- [What to produce]: Write out every entry word for word.

::: Records for this exercise :::

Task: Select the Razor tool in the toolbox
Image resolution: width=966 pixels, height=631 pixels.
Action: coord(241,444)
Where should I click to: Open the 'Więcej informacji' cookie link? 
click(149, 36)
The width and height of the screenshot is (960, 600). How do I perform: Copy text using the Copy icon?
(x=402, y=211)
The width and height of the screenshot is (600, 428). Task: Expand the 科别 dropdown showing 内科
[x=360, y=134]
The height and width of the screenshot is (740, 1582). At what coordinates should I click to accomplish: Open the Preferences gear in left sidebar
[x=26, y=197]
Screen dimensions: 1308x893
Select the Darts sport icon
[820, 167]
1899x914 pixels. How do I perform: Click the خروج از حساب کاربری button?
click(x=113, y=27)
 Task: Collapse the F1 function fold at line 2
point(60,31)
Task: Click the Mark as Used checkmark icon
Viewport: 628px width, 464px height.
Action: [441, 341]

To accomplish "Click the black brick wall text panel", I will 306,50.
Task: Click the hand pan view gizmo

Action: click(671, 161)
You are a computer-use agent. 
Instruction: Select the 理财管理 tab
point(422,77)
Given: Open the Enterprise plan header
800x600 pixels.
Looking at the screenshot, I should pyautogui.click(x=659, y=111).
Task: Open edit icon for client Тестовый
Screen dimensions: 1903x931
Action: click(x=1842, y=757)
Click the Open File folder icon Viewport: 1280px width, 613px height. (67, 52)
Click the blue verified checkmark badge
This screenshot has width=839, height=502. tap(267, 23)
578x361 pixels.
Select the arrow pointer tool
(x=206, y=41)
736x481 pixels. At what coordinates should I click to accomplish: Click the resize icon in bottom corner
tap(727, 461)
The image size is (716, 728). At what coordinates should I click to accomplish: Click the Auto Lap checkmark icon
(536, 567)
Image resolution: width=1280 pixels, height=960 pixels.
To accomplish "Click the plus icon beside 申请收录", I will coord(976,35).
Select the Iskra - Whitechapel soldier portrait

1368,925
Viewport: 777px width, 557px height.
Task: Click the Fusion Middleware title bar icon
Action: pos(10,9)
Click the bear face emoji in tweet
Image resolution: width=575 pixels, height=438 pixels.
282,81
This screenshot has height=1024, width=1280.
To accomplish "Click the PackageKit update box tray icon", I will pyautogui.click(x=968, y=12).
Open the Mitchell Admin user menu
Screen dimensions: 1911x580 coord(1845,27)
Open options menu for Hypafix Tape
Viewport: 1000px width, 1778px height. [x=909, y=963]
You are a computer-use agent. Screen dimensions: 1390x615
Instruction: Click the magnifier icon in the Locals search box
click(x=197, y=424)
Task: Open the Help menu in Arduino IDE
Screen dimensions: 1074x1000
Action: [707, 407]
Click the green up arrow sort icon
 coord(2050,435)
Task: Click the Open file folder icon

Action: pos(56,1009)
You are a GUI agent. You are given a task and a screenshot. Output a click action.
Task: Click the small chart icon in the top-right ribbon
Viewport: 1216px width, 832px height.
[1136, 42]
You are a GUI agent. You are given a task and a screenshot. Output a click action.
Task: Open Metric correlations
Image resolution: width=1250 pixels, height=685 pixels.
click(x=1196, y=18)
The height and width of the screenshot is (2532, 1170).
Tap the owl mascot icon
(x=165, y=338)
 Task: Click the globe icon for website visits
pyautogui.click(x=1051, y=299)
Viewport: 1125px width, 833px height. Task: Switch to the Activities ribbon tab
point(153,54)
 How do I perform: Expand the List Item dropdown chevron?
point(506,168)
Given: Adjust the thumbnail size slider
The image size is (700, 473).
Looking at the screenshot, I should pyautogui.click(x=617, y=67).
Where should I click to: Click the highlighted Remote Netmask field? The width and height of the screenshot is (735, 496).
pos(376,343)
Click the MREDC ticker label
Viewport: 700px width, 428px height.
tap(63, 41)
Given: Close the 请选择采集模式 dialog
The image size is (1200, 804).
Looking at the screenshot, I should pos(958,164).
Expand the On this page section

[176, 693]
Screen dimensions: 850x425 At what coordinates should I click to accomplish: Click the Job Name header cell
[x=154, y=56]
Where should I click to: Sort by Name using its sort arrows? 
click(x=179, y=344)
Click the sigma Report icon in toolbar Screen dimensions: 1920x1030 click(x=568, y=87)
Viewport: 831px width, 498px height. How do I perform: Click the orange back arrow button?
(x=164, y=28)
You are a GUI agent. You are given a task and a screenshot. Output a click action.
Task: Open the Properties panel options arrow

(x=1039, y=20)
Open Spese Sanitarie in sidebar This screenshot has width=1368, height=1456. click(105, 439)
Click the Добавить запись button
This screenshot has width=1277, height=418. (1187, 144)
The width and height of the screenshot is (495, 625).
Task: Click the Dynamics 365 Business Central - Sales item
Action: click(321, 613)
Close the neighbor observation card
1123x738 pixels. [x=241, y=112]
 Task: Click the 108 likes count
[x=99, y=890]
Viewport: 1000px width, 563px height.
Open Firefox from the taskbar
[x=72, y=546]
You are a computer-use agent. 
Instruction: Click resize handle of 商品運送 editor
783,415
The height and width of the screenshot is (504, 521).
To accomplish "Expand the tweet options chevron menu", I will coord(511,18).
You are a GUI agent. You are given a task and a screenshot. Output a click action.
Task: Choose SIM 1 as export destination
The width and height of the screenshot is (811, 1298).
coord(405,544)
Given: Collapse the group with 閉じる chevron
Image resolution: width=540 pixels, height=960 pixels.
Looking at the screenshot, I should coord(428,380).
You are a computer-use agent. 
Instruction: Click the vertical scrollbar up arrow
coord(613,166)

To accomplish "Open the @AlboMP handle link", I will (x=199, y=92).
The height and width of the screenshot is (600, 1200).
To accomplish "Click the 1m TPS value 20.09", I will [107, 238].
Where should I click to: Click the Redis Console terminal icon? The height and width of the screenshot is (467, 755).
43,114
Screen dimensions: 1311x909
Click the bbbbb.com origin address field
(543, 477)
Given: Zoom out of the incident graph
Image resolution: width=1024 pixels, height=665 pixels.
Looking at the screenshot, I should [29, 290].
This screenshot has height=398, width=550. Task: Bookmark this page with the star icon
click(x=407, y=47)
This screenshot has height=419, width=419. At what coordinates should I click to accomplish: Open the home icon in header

:::

- [Written reply]:
Task: Select the Razor tool in the toolbox
Image resolution: width=966 pixels, height=631 pixels.
Action: coord(241,444)
Where should I click to: Open the 'Więcej informacji' cookie link? 
click(149, 36)
The width and height of the screenshot is (960, 600). How do I perform: Copy text using the Copy icon?
(x=402, y=211)
The width and height of the screenshot is (600, 428). Task: Expand the 科别 dropdown showing 内科
[x=360, y=134]
The height and width of the screenshot is (740, 1582). At what coordinates should I click to accomplish: Open the Preferences gear in left sidebar
[x=26, y=197]
Screen dimensions: 1308x893
Select the Darts sport icon
[820, 167]
1899x914 pixels. How do I perform: Click the خروج از حساب کاربری button?
click(x=113, y=27)
 Task: Collapse the F1 function fold at line 2
point(60,31)
Task: Click the Mark as Used checkmark icon
Viewport: 628px width, 464px height.
Action: [441, 341]

To accomplish "Click the black brick wall text panel", I will 306,50.
Task: Click the hand pan view gizmo

Action: click(671, 161)
You are a computer-use agent. 
Instruction: Select the 理财管理 tab
point(422,77)
Given: Open the Enterprise plan header
800x600 pixels.
Looking at the screenshot, I should pyautogui.click(x=659, y=111).
Task: Open edit icon for client Тестовый
Screen dimensions: 1903x931
Action: click(x=1842, y=757)
Click the Open File folder icon Viewport: 1280px width, 613px height. (67, 52)
Click the blue verified checkmark badge
This screenshot has width=839, height=502. tap(267, 23)
578x361 pixels.
Select the arrow pointer tool
(x=206, y=41)
736x481 pixels. At what coordinates should I click to accomplish: Click the resize icon in bottom corner
tap(727, 461)
The image size is (716, 728). At what coordinates should I click to accomplish: Click the Auto Lap checkmark icon
(536, 567)
Image resolution: width=1280 pixels, height=960 pixels.
To accomplish "Click the plus icon beside 申请收录", I will coord(976,35).
Select the Iskra - Whitechapel soldier portrait

1368,925
Viewport: 777px width, 557px height.
Task: Click the Fusion Middleware title bar icon
Action: pos(10,9)
Click the bear face emoji in tweet
Image resolution: width=575 pixels, height=438 pixels.
282,81
This screenshot has height=1024, width=1280.
To accomplish "Click the PackageKit update box tray icon", I will pyautogui.click(x=968, y=12).
Open the Mitchell Admin user menu
Screen dimensions: 1911x580 coord(1845,27)
Open options menu for Hypafix Tape
Viewport: 1000px width, 1778px height. [x=909, y=963]
You are a computer-use agent. Screen dimensions: 1390x615
Instruction: Click the magnifier icon in the Locals search box
click(x=197, y=424)
Task: Open the Help menu in Arduino IDE
Screen dimensions: 1074x1000
Action: [707, 407]
Click the green up arrow sort icon
 coord(2050,435)
Task: Click the Open file folder icon

Action: pos(56,1009)
You are a GUI agent. You are given a task and a screenshot. Output a click action.
Task: Click the small chart icon in the top-right ribbon
Viewport: 1216px width, 832px height.
[1136, 42]
You are a GUI agent. You are given a task and a screenshot. Output a click action.
Task: Open Metric correlations
Image resolution: width=1250 pixels, height=685 pixels.
click(x=1196, y=18)
The height and width of the screenshot is (2532, 1170).
Tap the owl mascot icon
(x=165, y=338)
 Task: Click the globe icon for website visits
pyautogui.click(x=1051, y=299)
Viewport: 1125px width, 833px height. Task: Switch to the Activities ribbon tab
point(153,54)
 How do I perform: Expand the List Item dropdown chevron?
point(506,168)
Given: Adjust the thumbnail size slider
The image size is (700, 473).
Looking at the screenshot, I should pyautogui.click(x=617, y=67).
Where should I click to: Click the highlighted Remote Netmask field? The width and height of the screenshot is (735, 496).
pos(376,343)
Click the MREDC ticker label
Viewport: 700px width, 428px height.
tap(63, 41)
Given: Close the 请选择采集模式 dialog
The image size is (1200, 804).
Looking at the screenshot, I should pos(958,164).
Expand the On this page section

[176, 693]
Screen dimensions: 850x425 At what coordinates should I click to accomplish: Click the Job Name header cell
[x=154, y=56]
Where should I click to: Sort by Name using its sort arrows? 
click(x=179, y=344)
Click the sigma Report icon in toolbar Screen dimensions: 1920x1030 click(x=568, y=87)
Viewport: 831px width, 498px height. How do I perform: Click the orange back arrow button?
(x=164, y=28)
You are a GUI agent. You are given a task and a screenshot. Output a click action.
Task: Open the Properties panel options arrow

(x=1039, y=20)
Open Spese Sanitarie in sidebar This screenshot has width=1368, height=1456. click(105, 439)
Click the Добавить запись button
This screenshot has width=1277, height=418. (1187, 144)
The width and height of the screenshot is (495, 625).
Task: Click the Dynamics 365 Business Central - Sales item
Action: click(321, 613)
Close the neighbor observation card
1123x738 pixels. [x=241, y=112]
 Task: Click the 108 likes count
[x=99, y=890]
Viewport: 1000px width, 563px height.
Open Firefox from the taskbar
[x=72, y=546]
You are a computer-use agent. 
Instruction: Click resize handle of 商品運送 editor
783,415
The height and width of the screenshot is (504, 521).
To accomplish "Expand the tweet options chevron menu", I will coord(511,18).
You are a GUI agent. You are given a task and a screenshot. Output a click action.
Task: Choose SIM 1 as export destination
The width and height of the screenshot is (811, 1298).
coord(405,544)
Given: Collapse the group with 閉じる chevron
Image resolution: width=540 pixels, height=960 pixels.
Looking at the screenshot, I should coord(428,380).
You are a computer-use agent. 
Instruction: Click the vertical scrollbar up arrow
coord(613,166)

To accomplish "Open the @AlboMP handle link", I will (x=199, y=92).
The height and width of the screenshot is (600, 1200).
To accomplish "Click the 1m TPS value 20.09", I will [107, 238].
Where should I click to: Click the Redis Console terminal icon? The height and width of the screenshot is (467, 755).
43,114
Screen dimensions: 1311x909
Click the bbbbb.com origin address field
(543, 477)
Given: Zoom out of the incident graph
Image resolution: width=1024 pixels, height=665 pixels.
Looking at the screenshot, I should [29, 290].
This screenshot has height=398, width=550. Task: Bookmark this page with the star icon
click(x=407, y=47)
This screenshot has height=419, width=419. At what coordinates should I click to accomplish: Open the home icon in header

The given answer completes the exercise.